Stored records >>
/---

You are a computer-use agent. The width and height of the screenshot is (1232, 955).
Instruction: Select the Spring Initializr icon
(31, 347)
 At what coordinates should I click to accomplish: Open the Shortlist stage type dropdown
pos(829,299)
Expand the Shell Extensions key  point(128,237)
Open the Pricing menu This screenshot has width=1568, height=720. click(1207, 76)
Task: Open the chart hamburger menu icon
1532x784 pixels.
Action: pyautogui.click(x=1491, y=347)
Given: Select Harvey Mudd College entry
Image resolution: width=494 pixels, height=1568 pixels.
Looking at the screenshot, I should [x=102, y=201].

\---

Exercise instructions >>
With no additions or omissions, transcribe every record.

Task result >>
You are a computer-use agent. The width and height of the screenshot is (1232, 955).
Instruction: Select the Spring Initializr icon
(31, 347)
 At what coordinates should I click to accomplish: Open the Shortlist stage type dropdown
pos(829,299)
Expand the Shell Extensions key  point(128,237)
Open the Pricing menu This screenshot has width=1568, height=720. click(1207, 76)
Task: Open the chart hamburger menu icon
1532x784 pixels.
Action: pyautogui.click(x=1491, y=347)
Given: Select Harvey Mudd College entry
Image resolution: width=494 pixels, height=1568 pixels.
Looking at the screenshot, I should [x=102, y=201].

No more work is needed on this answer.